We welcome contributions on these questions from different national perspectives, and from both academics and policy-makers. The experience in Germany might be different from that in the US or UK, and we can learn a lot from different countries with varying institutional settings and policy approaches. Please email contributions to the moderators: Gilles Duranton, Henry Overman and Helen Simpson (via [email protected]).
The debate page is linked to the RPN on Spatial Disparities and Policy and opens with two interviews from Henry Overman and Tony Venables discussing the causes of spatial disparities. Henry focusses on the key role of sorting and the resulting spatial concentration of high-earners, and Tony emphasises the role of tradeable, high-value sectors in creating agglomerations and in driving successful cities. Both emphasise the difficulty of using policy to try and kick-start movements of firms and workers to smaller cities and the scale of spending that might be necessary to make them more attractive. Henry also highlights the long-term nature of left-behind places and the interaction of spatial inequality with intergenerational inequality – many areas remain deprived across multiple generations. Long-term interventions, in early-years education for example, will be needed to try and break the cycle. And Tony discusses something which we hope this debate will shed light on - the importance of institutions and governance and the role of devolution in enabling cities to turn their fates around.
This leads to our three questions:
Should spatial disparities be a policy priority?
In the face of an energy crisis and increases in the cost of living, should spatial disparities rank high on governments’ priority lists? Do these latest challenges make helping areas facing long-term deprivation even more pressing, or should ‘place’ not play a role in fiscal policy decisions? We welcome views on whether policy should target places or focus on people, and on what equity and efficiency trade-offs governments face when aiming to narrow gaps in economic performance across areas.
What causes spatial disparities and their persistence over time?

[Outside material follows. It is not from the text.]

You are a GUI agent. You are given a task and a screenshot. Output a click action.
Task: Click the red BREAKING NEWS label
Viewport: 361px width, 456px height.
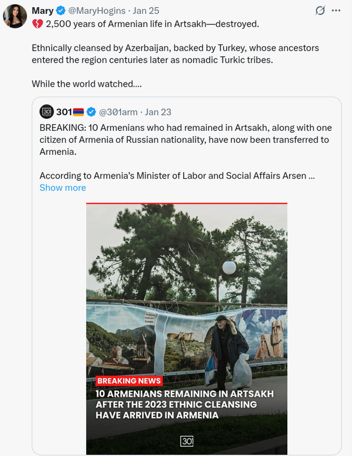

Gathering evidence from a wide range of countries on the factors underlying spatial disparities, and on their scale, is crucial to understanding how to tackle them. As is evidence that gaps have narrowed, or even reversed. Differences in earnings across places are largely driven by the location decisions of the highly-skilled and the firms that employ them: a self-reinforcing process leading some places to thrive while others fail. De-industrialisation also plays a role, and the spatial disparities that arise are typically stubbornly persistent. But what other factors also influence the degree to which a country exhibits long-term gaps in economic performance across places?
We welcome contributions and novel evidence from a broad range of settings to help establish common causes, and effects, of spatial inequalities across countries, but also to help pinpoint institutional or policy differences that mitigate against spatial disparities.
What do we know about policy that works, and about policy that doesn’t work?
Many countries are grappling with the problem of spatial inequality, leading to wide-ranging policy interventions and a wealth of evidence on their effects. Are there success stories among this set of place-based policies? We welcome contributions on the types of government investment that deliver long-run gains to places, and to the people who live there. In particular, what do we know about who benefits from place-based policies, and about what an effective set of policies looks like?
We also seek views from the policy community on all three questions as well as what policy options are being discussed in practice, and the evidence that would help make more informed decisions on whether and how to intervene.